On the other hand, if the two totalities are similar – that is to say, if the pathological picture of the administered drug resembles the totality manifested in the patient – then there is a high degree of susceptibility, and in this case the interaction is extremely violent.

(a) Revitalisation
It is because of these phenomena of major aggravation that the Law of Similars has remained unexploited since the dawn of medicine. It was upon observing these frightening symptoms for himself that Hahnemann came up with the idea of drastically reducing the doses to the point where he knew full well that no chemical trace of the substance remained… yet this still did not prevent the body from reacting to the presence of the medicine.
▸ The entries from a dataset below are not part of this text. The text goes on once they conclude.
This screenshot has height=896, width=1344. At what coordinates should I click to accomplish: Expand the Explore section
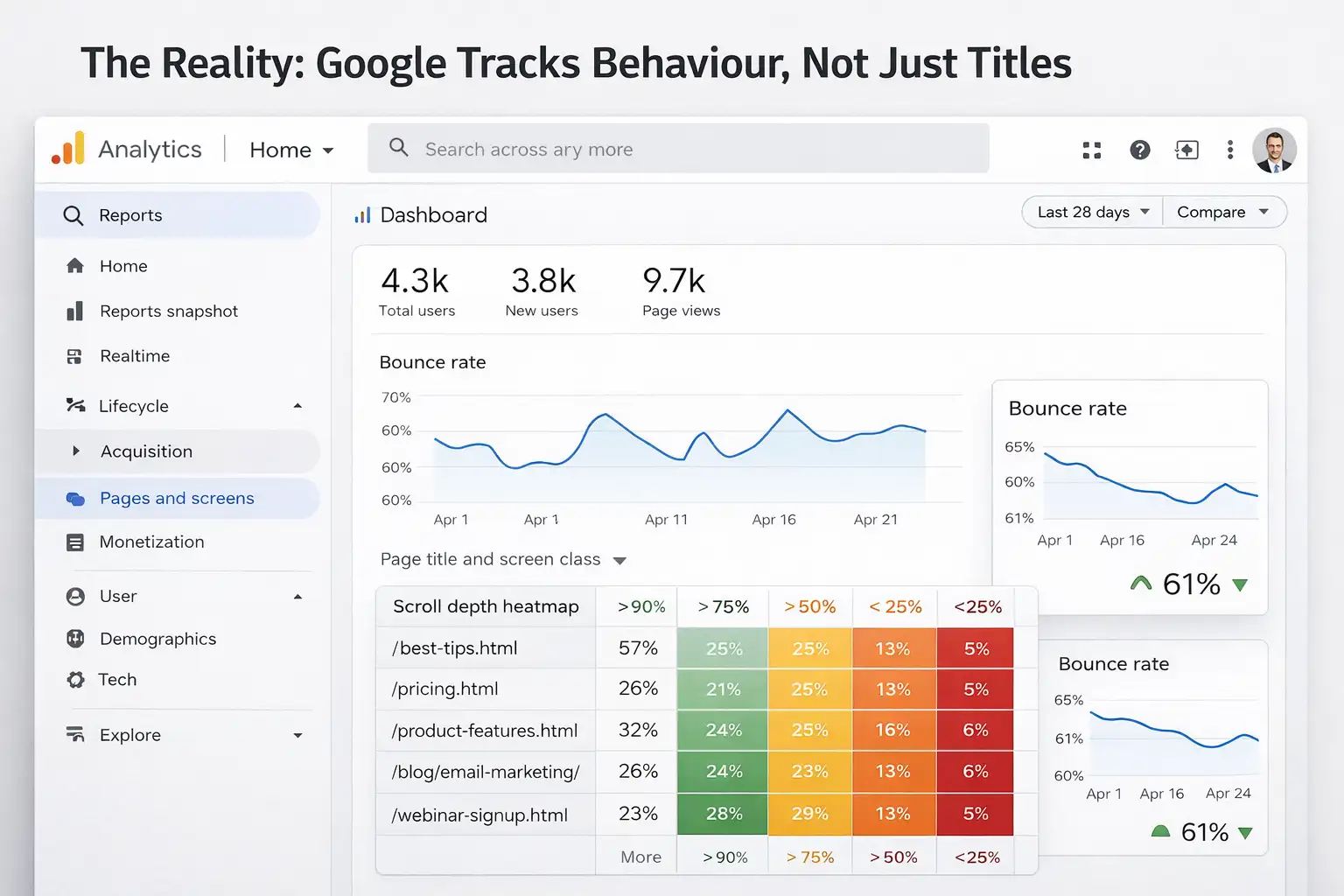(x=299, y=735)
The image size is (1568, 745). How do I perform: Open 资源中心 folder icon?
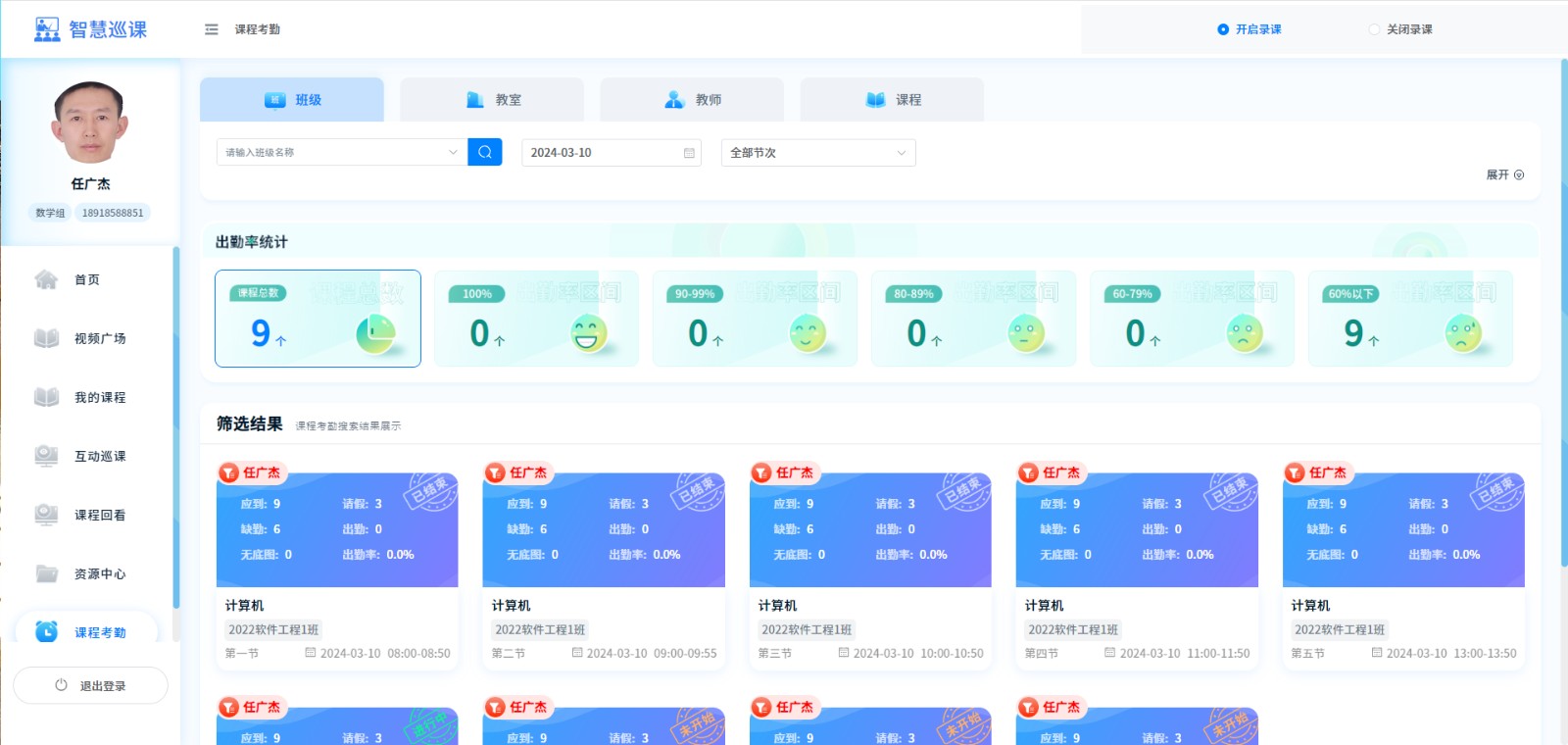click(46, 573)
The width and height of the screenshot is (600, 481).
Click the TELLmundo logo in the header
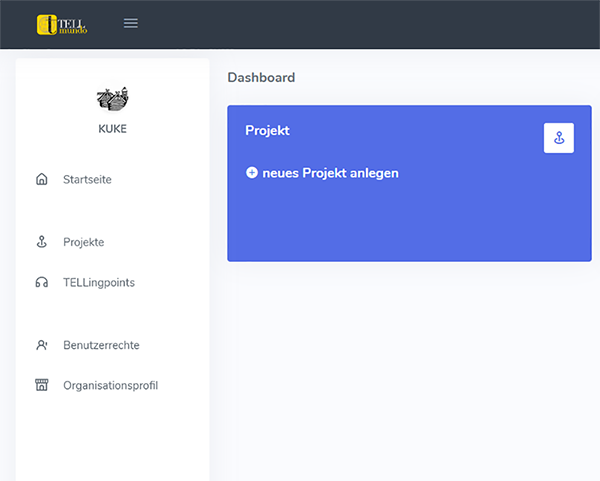coord(62,24)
This process of fractionation and succussion is called potentisation, and is not merely a dilution; anyone can try pouring a drop of strychnine into the ocean.

(b) Interaction of forces
Although recent discoveries point to crystalline microstructures within water, no one has yet been able to explain the nature of the dynamisation process. We shall bear in mind that only a dynamic agent can be perceived by the “imbalanced” vital force, and it is indeed on this dynamic, non-material plane that healing takes place. Naturally, these concepts have been rejected by scientific materialism ever since Hahnemann’s time, and today these ideas are opposed with the same vehemence. Yet they stem from simple observation and logical reasoning.

(c) Homeopathy
It is always the case that, when two similar totalities interact, the stronger one will be capable of destroying the weaker one. This is what Hahnemann states (Organon §26):
In a living organism, a weaker dynamic condition is permanently suppressed by a stronger one, provided that the latter (whilst belonging to a different species) is nevertheless very similar to the former in its manifestation.
In 30 years of practice, I have found it impossible to refute Hahnemann’s conclusions, which we have just briefly outlined here. The aim of the School is to make the knowledge that is so often neglected in homeopathy today accessible to as many people as possible, to raise public awareness, and to train the next generation of competent homeopaths.